IIIT-H Launches Patram-7B, India’s First Vision-Language Model for Document Understanding
The 7-billion parameter model is trained to interpret scanned and photographed documents using natural language instructions.

Researchers from the International Institute of Information Technology, Hyderabad (IIIT-H) have unveiled Patram-7B-Instruct, India’s first indigenous vision-language foundational model tailored for document understanding.
The 7-billion parameter model is trained to interpret scanned and photographed documents using natural language instructions.
Despite its relatively compact size, Patram has demonstrated performance on par with larger global models like DeepSeek-VL-2 across benchmarks such as DocVQA, VisualMRC, and the custom-built Patram-Bench, which simulates Indian document contexts.
“With Patram, we’ve built a model that understands the unique structure and diversity of Indian documents. This is just the beginning of what India can achieve in vision-language AI,” Dr. Ravi Kiran Sarvadevabhatla, associate professor and lead researcher at IIIT-Hyderabad, said.

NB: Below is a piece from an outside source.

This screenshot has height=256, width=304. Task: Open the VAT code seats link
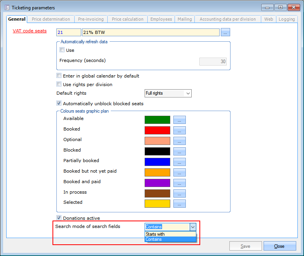tap(30, 31)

The model, built in just five months by IIIT-H alumni and student interns with support from TiH-IoT, IIT Bombay, is now open-source on Hugging Face and IndiaAI’s AIKosh platform.

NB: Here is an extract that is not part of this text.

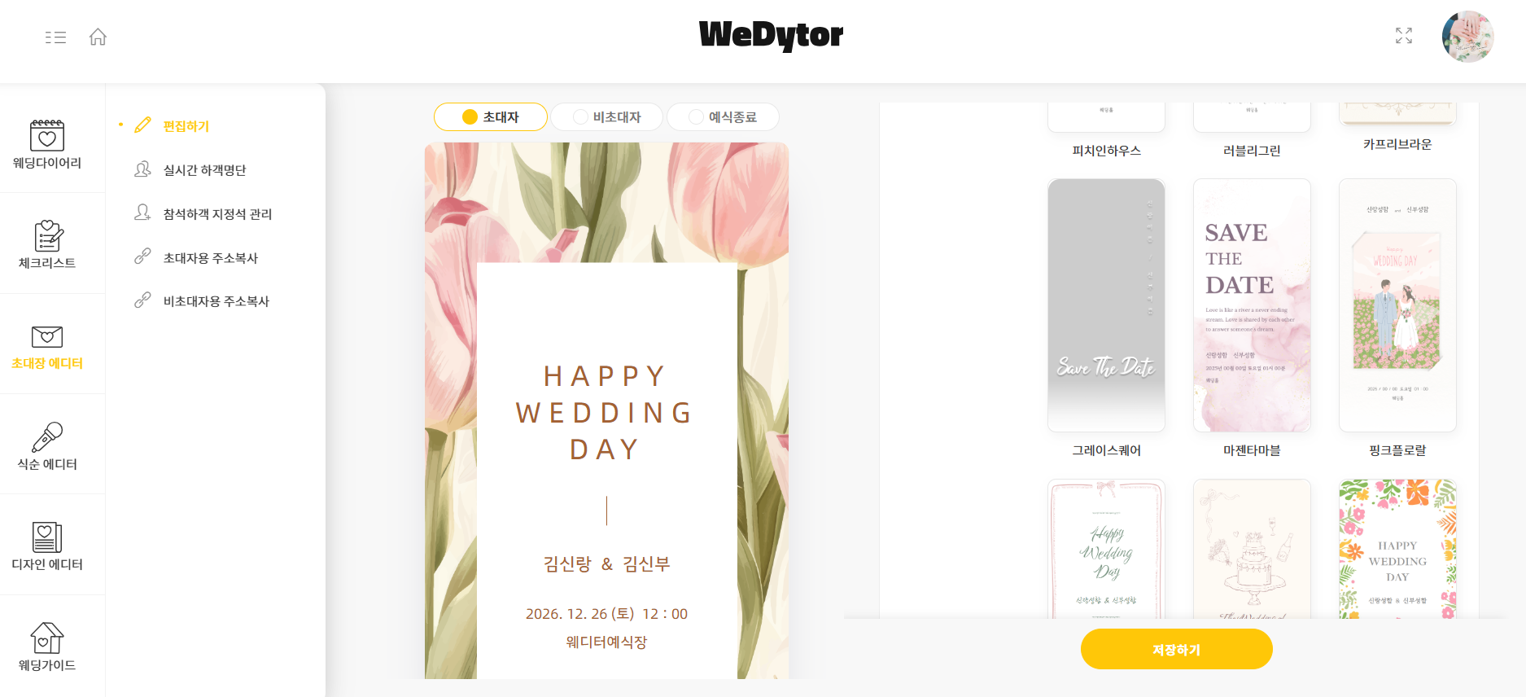Enter fullscreen with expand arrows icon
Image resolution: width=1526 pixels, height=697 pixels.
pos(1404,36)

Launched by Union Minister Jitendra Singh on June 2 at the BharatGen National Summit in New Delhi, Patram is part of the DST-funded BharatGen initiative to develop multimodal AI models.
“Patram marks a significant step as India designs state-of-the-art foundational models. With this launch, we integrate language available in all forms: as text, as speech, and as images,” Prof. P. J. Narayanan, Director, IIIT Hyderabad, said.